Island Perimeter Finder

Island Perimeter Finder

January 14, 2024
medium
graph, DFS

Problem #

You are given a 2D grid map of '1's (land) and '0's (water). An island is surrounded by water and is formed by connecting adjacent lands horizontally or vertically. You may assume all four edges of the grid are surrounded by water. Write an algorithm to find the perimeter of the island in the grid. If there are multiple islands, calculate the perimeter of the largest one.

Example: #

Input:

111
110
000

Output: 8

Solution Approach: #

The solution involves iterating over each cell in the grid. When a land cell ('1') is found, its contribution to the perimeter is calculated based on the number of its adjacent water cells.

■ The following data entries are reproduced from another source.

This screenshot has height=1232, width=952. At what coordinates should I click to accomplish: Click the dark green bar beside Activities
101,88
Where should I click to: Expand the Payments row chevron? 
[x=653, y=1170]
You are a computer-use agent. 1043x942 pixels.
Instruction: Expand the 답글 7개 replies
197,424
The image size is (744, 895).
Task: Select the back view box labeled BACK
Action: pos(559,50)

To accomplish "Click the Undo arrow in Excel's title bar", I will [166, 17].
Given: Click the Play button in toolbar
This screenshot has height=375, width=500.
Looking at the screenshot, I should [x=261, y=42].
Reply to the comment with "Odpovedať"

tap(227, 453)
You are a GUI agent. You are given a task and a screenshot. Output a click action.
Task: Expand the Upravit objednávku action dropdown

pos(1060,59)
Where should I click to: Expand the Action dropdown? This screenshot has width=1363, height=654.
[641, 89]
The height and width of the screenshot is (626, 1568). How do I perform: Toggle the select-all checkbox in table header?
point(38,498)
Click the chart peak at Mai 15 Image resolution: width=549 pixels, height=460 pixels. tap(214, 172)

To optimize, we can also track the largest island size while iterating and calculate the perimeter only for the largest island.

Algorithm Steps: #

  1. Initialize a variable to keep track of the maximum island size and a variable for the current island size.
  2. Iterate over each cell in the grid.
    • If the cell is land ('1'), perform a Depth-First Search (DFS) or Breadth-First Search (BFS) to calculate the size of the island and its perimeter.
    • During DFS/BFS, for each land cell, calculate the number of adjacent water cells and add it to the perimeter.
    • Update the maximum island size if the current island size is greater.
  3. Return the perimeter of the largest island.

Code: #

def islandPerimeter(grid):
    rows, cols = len(grid), len(grid[0])
    visited = set()

    def dfs(r, c):
        if (r, c) in visited or r < 0 or c < 0 or r >= rows or c >= cols or grid[r][c] == 0:
            return 1 if r >= 0 and c >= 0 and r < rows and c < cols else 0
        visited.add((r, c))
        perimeter = dfs(r + 1, c) + dfs(r - 1, c) + dfs(r, c + 1) + dfs(r, c - 1)
        return perimeter

    max_perimeter = 0
    for r in range(rows):
        for c in range(cols):
            if grid[r][c] == 1 and (r, c) not in visited:
                max_perimeter = max(max_perimeter, dfs(r, c))

    return max_perimeter

# Example usage
print(islandPerimeter([[1,1,1],[1,1,0],[0,0,0]]))  # Output: 8

Space Complexity: #

The space complexity is O(R*C) in the worst case due to the recursion stack in DFS, where R is the number of rows and C is the number of columns in the grid.